# START OF Provided passage

I guess my concern is that if the US or Australia or others feel the need to rapidly increase production in response to either reduced Chinese exports or even just the threat of reduced Chinese exports in the future, that that production may increase perhaps too rapidly and without the environmental due diligence that a process like this really requires.
Stone: Amy, this brings up a related question. If rare earth’s production is to increase in the United States, Australia, and elsewhere, and it’s done in an environmentally responsible way, this, I would assume, implies that the costs of the products are going to go up as well, right? So is the market in all these other countries such as the US willing to foot these costs? And with industry — what would the response of industry be to this, to get maybe clean, yet very expensive rare earths?
Chu: Yes, Andy, I agree with that viewpoint because one of the most common ways that we manage environmental impacts of the extraction of any natural resources is through imposing a pollution pricing scheme. So we can think about doing that for rare earth elements, to impose a pollution tax. As you’ve mentioned, this will inevitably increase the cost of rare earth elements that not a lot of developed countries will be willing to accommodate.
There’s another factor that may further contribute to increased costs of the valuable neodymium and dysprosium that may disincentivize countries other than China to engage in rare earth element extraction and further complicates this picture. This is actually something that Oscar has already briefly mentioned, the cost of the other rare earth elements that are co-extracted. Because these 17 different elements, even though they are not all particularly desirable for technological applications, they are often naturally present together in the same mined rocks. I’d like to go back to the Skittles analogy. If you think about my high desire for green Skittles, and I buy bags and bags of Skittles just to get the green ones out, I inevitably have to bear the full cost of all the different colors of Skittles. If I cannot find someone else to take the non-green Skittles off my hands, that would essentially increase the cost of the green Skittles altogether for me.
So if you think about us not being able to find other applications for the non-neodymium, dysprosium, and praseodymium — which are the highly desirable magnetic elements — if we cannot find other buyers or applications for these non-neodymium, praseodymium, and dysprosium elements, that inevitably increases the costs of the more valuable magnetic elements that we want. So overall these possible scenarios will lead to the price increase and could perhaps pose a risk to the rapid deployment of clean energy technologies on a large scale because not a lot of developed countries like the US are willing to bear the cost of these more expensive materials.
Stone: You also just brought up the issue of time to market, right? Even if we were to aggressively move forward in this country to expand the mining and refining in magnet production based upon rare earths, that’s going to take a decade once you look at all the permits and the physical construction of facilities. But we’ve got a pretty aggressive renewable energy portfolio future right here. The Biden administration is looking for a hundred percent clean energy by the year 2035. Simply put, are we going to have domestic production any time soon that would meet that demand?
Chu: That’s a really good point, and I think Oscar already brought up some really good points about this, as well. I just want to echo some of that. A few things we want to consider: The first one is that if we want to start extraction here in the US, it really takes time to conduct the environmental studies, get the right permits, and then it takes quite some time to ramp up the capacity. So these things are all really important because we want to extract rare earth elements in an environmentally responsible way, but that inevitably will take up more time, which is at odds with what is needed for the rapid deployment of these elements in renewable energy.

# END OF Provided passage
# START OF Recorded information

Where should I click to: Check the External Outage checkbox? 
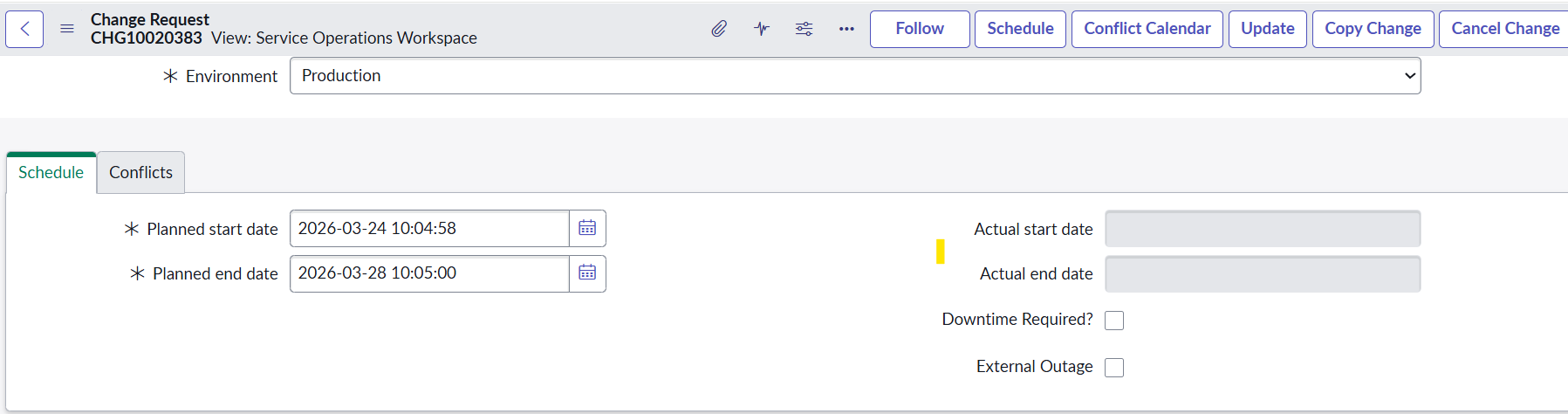1114,368

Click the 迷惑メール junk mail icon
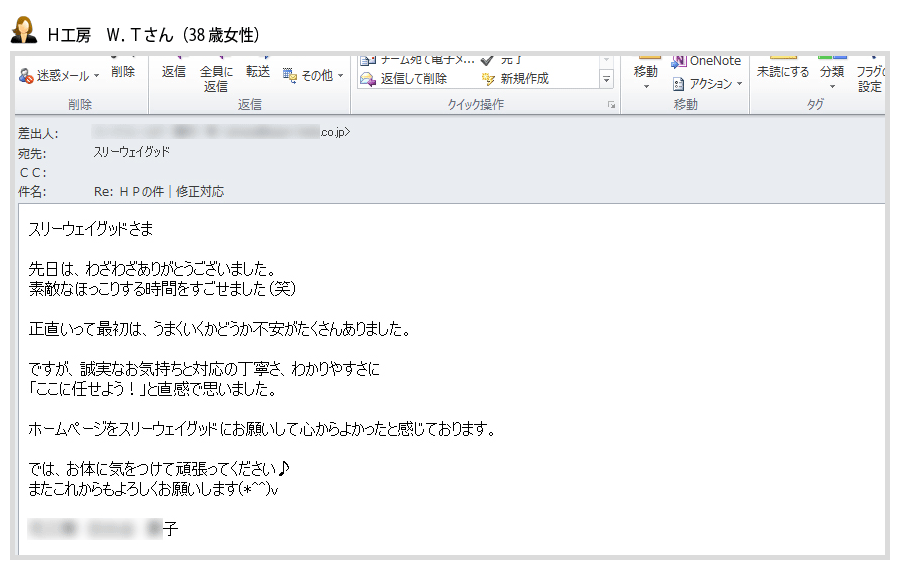(x=26, y=76)
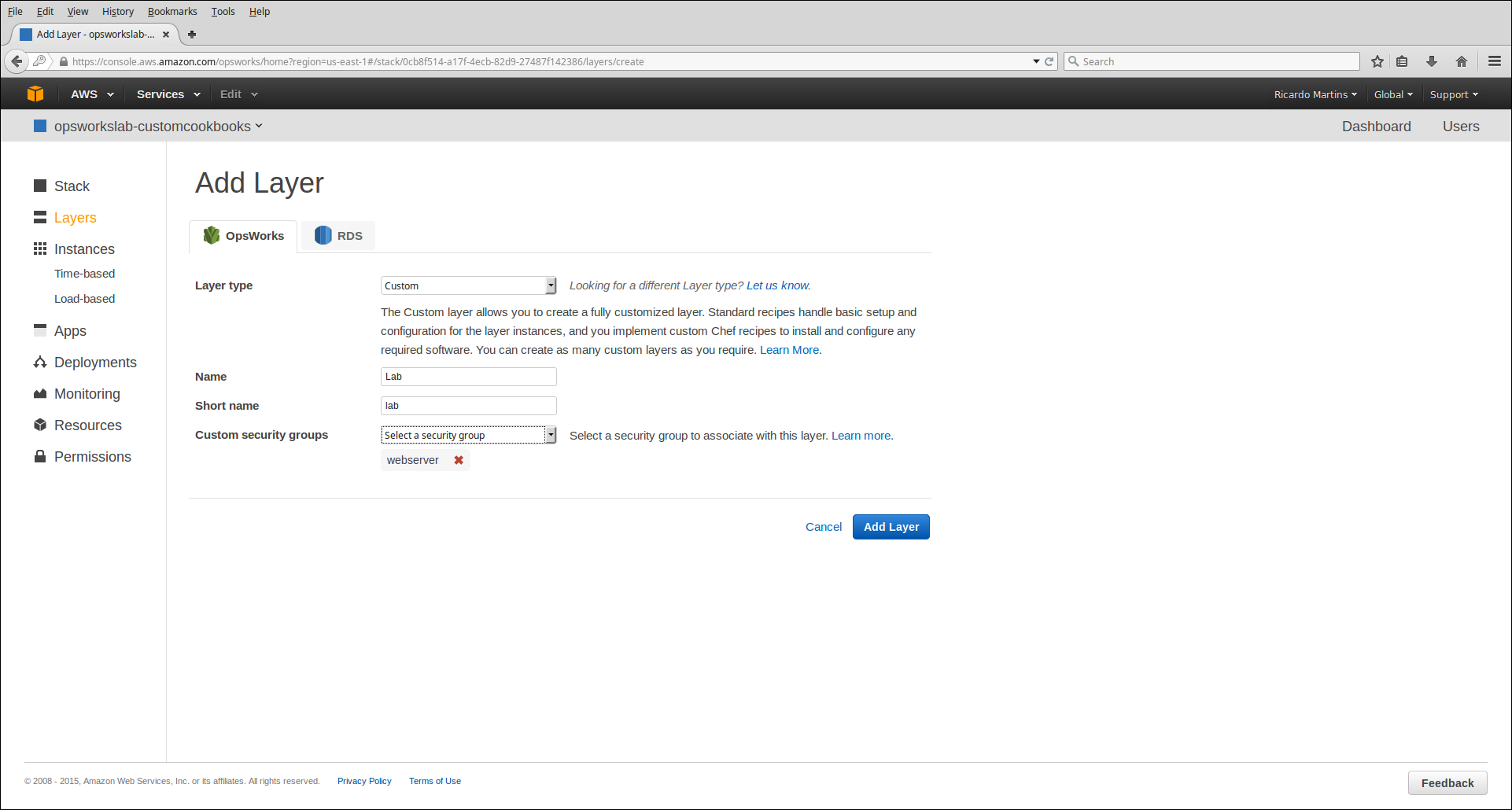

# END OF Recorded information

Given exercise: In the rare earth discussion, what clean energy goal does Stone say the Biden administration is seeking?

Answer to this problem: A hundred percent clean energy by the year 2035.